7. Considérant, en troisième lieu, qu’en écartant comme inopérante la circonstance que les cabinets TCI et IXA auraient entendu faire un geste commercial en faveur de M. A…en ne lui facturant pas les frais d’intermédiation et d’avocat à raison des titres que lui et sa famille détenaient, dès lors que la société JFP Gestion avait pris en charge, en leur lieu et place, lesdits frais, la cour n’a pas commis d’erreur de droit ;

8. Considérant qu’il résulte de tout ce qui précède que M. et Mme A…sont seulement fondés à demander l’annulation de l’arrêt attaqué en tant qu’il a statué sur le redressement notifié au titre de leurs enfants mineurs ou rattachés à leur foyer fiscal ainsi que sur les pénalités pour mauvaise foi qui leur ont été appliquées, dès lors qu’il ressort des énonciations de l’arrêt attaqué que l’administration, pour appliquer ces majorations, a porté une appréciation d’ensemble sur les rectifications qui leur ont été notifiées ;

Sur les conclusions présentées au titre des dispositions de l’article L. 761-1 du code de justice administrative :

9. Considérant qu’il y a lieu, dans les circonstances de l’espèce, de mettre à la charge de l’Etat la somme de 1 500 euros à verser à M. et MmeA…, au titre des dispositions de l’article L. 761-1 du code de justice administrative ;

D E C I D E :

————–

Article 1er : L’arrêt de la cour administrative d’appel de Lyon du 26 juin 2012 est annulé en tant qu’il a statué sur le redressement notifié au titre des enfants mineurs ou rattachés au foyer fiscal de M. et Mme A…ainsi que sur les pénalités pour mauvaise foi.

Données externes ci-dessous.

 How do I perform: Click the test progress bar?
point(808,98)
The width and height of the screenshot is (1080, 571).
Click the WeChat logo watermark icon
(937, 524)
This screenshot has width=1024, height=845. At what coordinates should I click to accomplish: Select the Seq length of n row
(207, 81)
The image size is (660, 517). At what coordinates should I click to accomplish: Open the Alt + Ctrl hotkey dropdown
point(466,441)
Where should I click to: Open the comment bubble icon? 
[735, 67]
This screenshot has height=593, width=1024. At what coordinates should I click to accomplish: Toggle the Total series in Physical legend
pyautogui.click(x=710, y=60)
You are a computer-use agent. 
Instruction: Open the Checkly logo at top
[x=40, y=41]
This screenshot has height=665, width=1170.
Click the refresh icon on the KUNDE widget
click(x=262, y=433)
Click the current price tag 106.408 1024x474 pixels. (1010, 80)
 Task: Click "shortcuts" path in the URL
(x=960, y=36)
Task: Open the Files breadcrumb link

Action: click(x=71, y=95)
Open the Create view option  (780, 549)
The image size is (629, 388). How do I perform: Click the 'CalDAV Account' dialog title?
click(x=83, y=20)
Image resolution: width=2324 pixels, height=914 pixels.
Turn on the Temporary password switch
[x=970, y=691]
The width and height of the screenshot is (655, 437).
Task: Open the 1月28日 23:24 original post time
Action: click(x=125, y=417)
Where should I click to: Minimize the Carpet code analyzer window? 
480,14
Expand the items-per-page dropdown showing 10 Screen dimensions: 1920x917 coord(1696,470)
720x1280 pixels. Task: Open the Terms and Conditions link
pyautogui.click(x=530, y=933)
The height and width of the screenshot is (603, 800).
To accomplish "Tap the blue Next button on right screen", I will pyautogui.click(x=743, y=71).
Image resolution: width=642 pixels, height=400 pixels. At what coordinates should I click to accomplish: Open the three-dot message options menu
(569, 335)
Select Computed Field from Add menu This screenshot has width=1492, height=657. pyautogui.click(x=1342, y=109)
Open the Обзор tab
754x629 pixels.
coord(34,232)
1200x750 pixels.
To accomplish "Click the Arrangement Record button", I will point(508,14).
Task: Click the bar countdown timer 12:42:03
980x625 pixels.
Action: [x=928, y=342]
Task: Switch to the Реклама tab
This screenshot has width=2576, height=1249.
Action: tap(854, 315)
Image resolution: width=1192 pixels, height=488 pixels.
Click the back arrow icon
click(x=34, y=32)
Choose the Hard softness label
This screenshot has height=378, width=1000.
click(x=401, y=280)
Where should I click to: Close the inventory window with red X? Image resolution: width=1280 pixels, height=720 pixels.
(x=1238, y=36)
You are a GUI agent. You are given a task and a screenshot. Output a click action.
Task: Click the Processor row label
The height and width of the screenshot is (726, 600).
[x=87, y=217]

Article 2 : L’affaire est renvoyée dans les limites de la cassation énoncée ci-dessus à la cour administrative d’appel de Lyon.

Article 3 : L’Etat versera 1 500 euros à M. et Mme A…au titre de l’article L. 761-1 du code de justice administrative.

Article 4 : Le surplus des conclusions du pourvoi de M. et Mme A…est rejeté.

Article 5 : La présente décision sera notifiée à M. et Mme B…A…et au ministre des finances et des comptes publics.